SHORT EXERCISE
In the stretch of the material from the line containing "Identify the location of 'Your" through the line containing "(952, 759).", change "Career Coaching" to "Career Planning" and leave everything else as it is. Give back only those lines.

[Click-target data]

* Start *

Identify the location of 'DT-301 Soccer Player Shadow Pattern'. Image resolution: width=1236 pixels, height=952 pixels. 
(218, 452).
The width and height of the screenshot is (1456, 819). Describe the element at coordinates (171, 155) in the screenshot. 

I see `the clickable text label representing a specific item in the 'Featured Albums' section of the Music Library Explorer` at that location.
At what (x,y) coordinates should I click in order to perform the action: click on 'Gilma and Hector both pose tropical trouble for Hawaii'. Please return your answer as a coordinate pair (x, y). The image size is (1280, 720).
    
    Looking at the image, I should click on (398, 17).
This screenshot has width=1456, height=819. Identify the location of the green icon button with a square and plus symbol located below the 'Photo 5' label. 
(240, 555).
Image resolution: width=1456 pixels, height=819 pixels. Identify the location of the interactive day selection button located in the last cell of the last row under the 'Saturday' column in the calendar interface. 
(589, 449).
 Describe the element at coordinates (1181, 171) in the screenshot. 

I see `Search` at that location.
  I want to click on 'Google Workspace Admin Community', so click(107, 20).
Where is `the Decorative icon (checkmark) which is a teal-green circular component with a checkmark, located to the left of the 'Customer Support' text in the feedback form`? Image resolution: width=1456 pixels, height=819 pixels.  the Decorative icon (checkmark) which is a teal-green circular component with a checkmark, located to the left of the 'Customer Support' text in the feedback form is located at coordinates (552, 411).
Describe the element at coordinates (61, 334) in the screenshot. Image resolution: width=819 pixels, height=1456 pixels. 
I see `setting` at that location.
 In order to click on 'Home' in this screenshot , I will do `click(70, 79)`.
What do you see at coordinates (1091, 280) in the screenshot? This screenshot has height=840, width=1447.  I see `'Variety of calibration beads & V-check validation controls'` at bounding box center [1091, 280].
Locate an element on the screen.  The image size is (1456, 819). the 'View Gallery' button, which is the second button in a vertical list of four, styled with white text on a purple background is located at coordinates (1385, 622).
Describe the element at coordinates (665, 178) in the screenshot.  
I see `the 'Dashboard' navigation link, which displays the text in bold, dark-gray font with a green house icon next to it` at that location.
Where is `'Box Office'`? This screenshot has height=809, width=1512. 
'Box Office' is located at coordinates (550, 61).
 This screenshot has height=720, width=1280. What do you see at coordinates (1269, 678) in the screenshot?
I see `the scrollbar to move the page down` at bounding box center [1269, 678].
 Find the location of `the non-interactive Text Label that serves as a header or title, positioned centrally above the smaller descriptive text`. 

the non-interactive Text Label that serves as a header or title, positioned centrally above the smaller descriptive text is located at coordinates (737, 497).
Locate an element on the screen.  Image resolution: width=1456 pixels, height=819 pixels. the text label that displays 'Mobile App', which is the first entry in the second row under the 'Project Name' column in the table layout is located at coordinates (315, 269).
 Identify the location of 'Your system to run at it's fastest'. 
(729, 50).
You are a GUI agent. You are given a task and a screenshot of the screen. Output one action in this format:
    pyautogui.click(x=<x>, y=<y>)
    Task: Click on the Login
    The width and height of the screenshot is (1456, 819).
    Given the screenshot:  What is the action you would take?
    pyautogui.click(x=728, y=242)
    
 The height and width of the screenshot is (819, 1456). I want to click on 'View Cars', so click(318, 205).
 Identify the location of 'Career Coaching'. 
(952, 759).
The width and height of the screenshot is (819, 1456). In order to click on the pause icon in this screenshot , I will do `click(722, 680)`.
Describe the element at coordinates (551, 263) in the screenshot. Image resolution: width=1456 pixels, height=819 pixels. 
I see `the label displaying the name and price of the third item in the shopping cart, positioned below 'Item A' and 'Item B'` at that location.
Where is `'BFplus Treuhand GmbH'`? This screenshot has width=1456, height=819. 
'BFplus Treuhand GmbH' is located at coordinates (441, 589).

* End *

EXPECTED ANSWER
 Identify the location of 'Your system to run at it's fastest'. 
(729, 50).
You are a GUI agent. You are given a task and a screenshot of the screen. Output one action in this format:
    pyautogui.click(x=<x>, y=<y>)
    Task: Click on the Login
    The width and height of the screenshot is (1456, 819).
    Given the screenshot:  What is the action you would take?
    pyautogui.click(x=728, y=242)
    
 The height and width of the screenshot is (819, 1456). I want to click on 'View Cars', so click(318, 205).
 Identify the location of 'Career Planning'. 
(952, 759).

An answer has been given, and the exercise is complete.